Return all of the material exactly; no line may be dropped.

####

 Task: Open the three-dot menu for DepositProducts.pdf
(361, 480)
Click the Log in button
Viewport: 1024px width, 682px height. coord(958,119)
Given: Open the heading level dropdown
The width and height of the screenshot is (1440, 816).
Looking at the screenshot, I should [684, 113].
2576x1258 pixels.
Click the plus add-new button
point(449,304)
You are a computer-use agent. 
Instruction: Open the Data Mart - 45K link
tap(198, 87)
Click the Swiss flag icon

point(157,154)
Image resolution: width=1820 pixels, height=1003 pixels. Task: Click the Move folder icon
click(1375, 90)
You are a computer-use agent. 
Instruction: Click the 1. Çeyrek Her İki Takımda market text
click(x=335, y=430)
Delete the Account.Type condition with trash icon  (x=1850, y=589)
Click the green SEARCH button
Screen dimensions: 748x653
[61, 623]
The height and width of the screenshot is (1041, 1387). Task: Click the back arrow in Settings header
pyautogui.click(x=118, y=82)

####

▶ **Your response**:
 Task: Open the three-dot menu for DepositProducts.pdf
(361, 480)
Click the Log in button
Viewport: 1024px width, 682px height. coord(958,119)
Given: Open the heading level dropdown
The width and height of the screenshot is (1440, 816).
Looking at the screenshot, I should [684, 113].
2576x1258 pixels.
Click the plus add-new button
point(449,304)
You are a computer-use agent. 
Instruction: Open the Data Mart - 45K link
tap(198, 87)
Click the Swiss flag icon

point(157,154)
Image resolution: width=1820 pixels, height=1003 pixels. Task: Click the Move folder icon
click(1375, 90)
You are a computer-use agent. 
Instruction: Click the 1. Çeyrek Her İki Takımda market text
click(x=335, y=430)
Delete the Account.Type condition with trash icon  (x=1850, y=589)
Click the green SEARCH button
Screen dimensions: 748x653
[61, 623]
The height and width of the screenshot is (1041, 1387). Task: Click the back arrow in Settings header
pyautogui.click(x=118, y=82)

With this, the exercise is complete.